My prediction is: eventually, we will all be vegetarians, or close to it. It will likely take a few generations to complete the transformation, but perhaps not; the reasons will involve our general health, ethical considerations, environmental necessity, or a combination of these, but come to pass it will. This is my favorite kind of prediction, by the way: one which is so long- term that most likely everyone reading it will be gone before its validity can be evaluated. Perfect! Did Nostradamus start this way?

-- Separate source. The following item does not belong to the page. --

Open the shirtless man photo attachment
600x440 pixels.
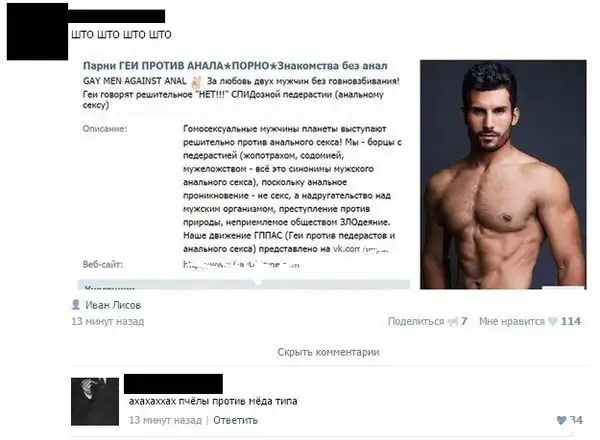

The prediction is an almost absurd notion for anyone living in Napa today. You can walk down certain stretches of Soscol or Trancas and bump into a Hamburger Opportunity about every hundred feet. One of the most iconic figures of American life today is that of the backyard chef standing at the barbeque. And she’s not grilling tofu, my friends.
The forces arrayed against the change are of epic proportions. Huge fast food corporations naturally oppose it, as well as gigantic agri-business concerns that either raise cattle or grow the soy beans and other crops needed to feed them (in the process destroying the Amazon rain forests at a rate of one acre per second). Our government, in a typical show of the kind of courage that only money can inspire, naturally lines up with these groups to create an invincible battlefront.
So why will it happen? Because even if you can’t manage to see cattle as rather large pets that don’t bark or meow, or even if you’re happy taking a handful of pills to tame your wild cholesterol instead of adopting healthy eating habits, you still have to reckon with some uncomfortable facts about beef.
First, there is the water issue. It takes about 2500 gallons of water to produce one pound of beef, which is to say: that quarter-pounder, nestled in its colorful but bio-degradable clamshell box, needs over 600 gallons of water to see the light of day. Even if you’re not too careful with water, that’s about a month’s worth of showers. So as you slowly murder your house plants and landscaping, keep the actual proportion of things in mind. Household use of water in the U.S. is about 5% of the total, while animal agriculture is 55%. Even the certified Darth Vader industry of oil and gas fracking uses “only” 100 billion gallons of water a year; just a splash when compared to the 34 TRILLION gallons used for animal ag every year in the U.S.
Second, there is the pollution issue, part A of which is the Flatulence Factor. The United Nations reports that cows now produce more greenhouse gases than the entire transportation sector—which includes all cars, trains, boats, and planes combined. This is largely because the effects of the methane produced by the animals is anywhere from 25 to 100 times more destructive in the atmosphere than the CO2 produced by the transportation sector. It’s one of the rare scenarios in which cow flatulence is not much of a laughing matter. Part B, the Poop Factor, is just as grim. It turns out that there is no situation in which animal ag on the scale now practiced can be sustainable—there is just too much animal exhaust being produced, and too few places where its presence will not pollute otherwise valuable land and watershed. How about this for a steaming pile of statistics? The volume of animal waste produced every year is 130 times that of the earth’s entire human population. Every SECOND in the U.S., 116,000 pounds of animal waste are produced; enough in a single year to spread a moist, aromatic carpet over the surfaces of about 20 of the largest cities in the world, including Beijing, New York, Tokyo, New Delhi, Berlin, and Paris. (I admit, this fictional scene would be a huge blow to tourism, and to urban street food vendors. But what a boon to producers of sturdy rubber boots!)
So in spite of all the efforts of fast food chains and large animal ag concerns to keep us supersizing our burgers, I’m sticking with my prediction. It certainly doesn’t mean that we will soon be seeing a Jack-in-the-Box Spicy Plankton and Tofu Ciabatta, but the limitations of our world are clearly going to be colliding with our appetites in the not-too-distant future—and there’s the beef.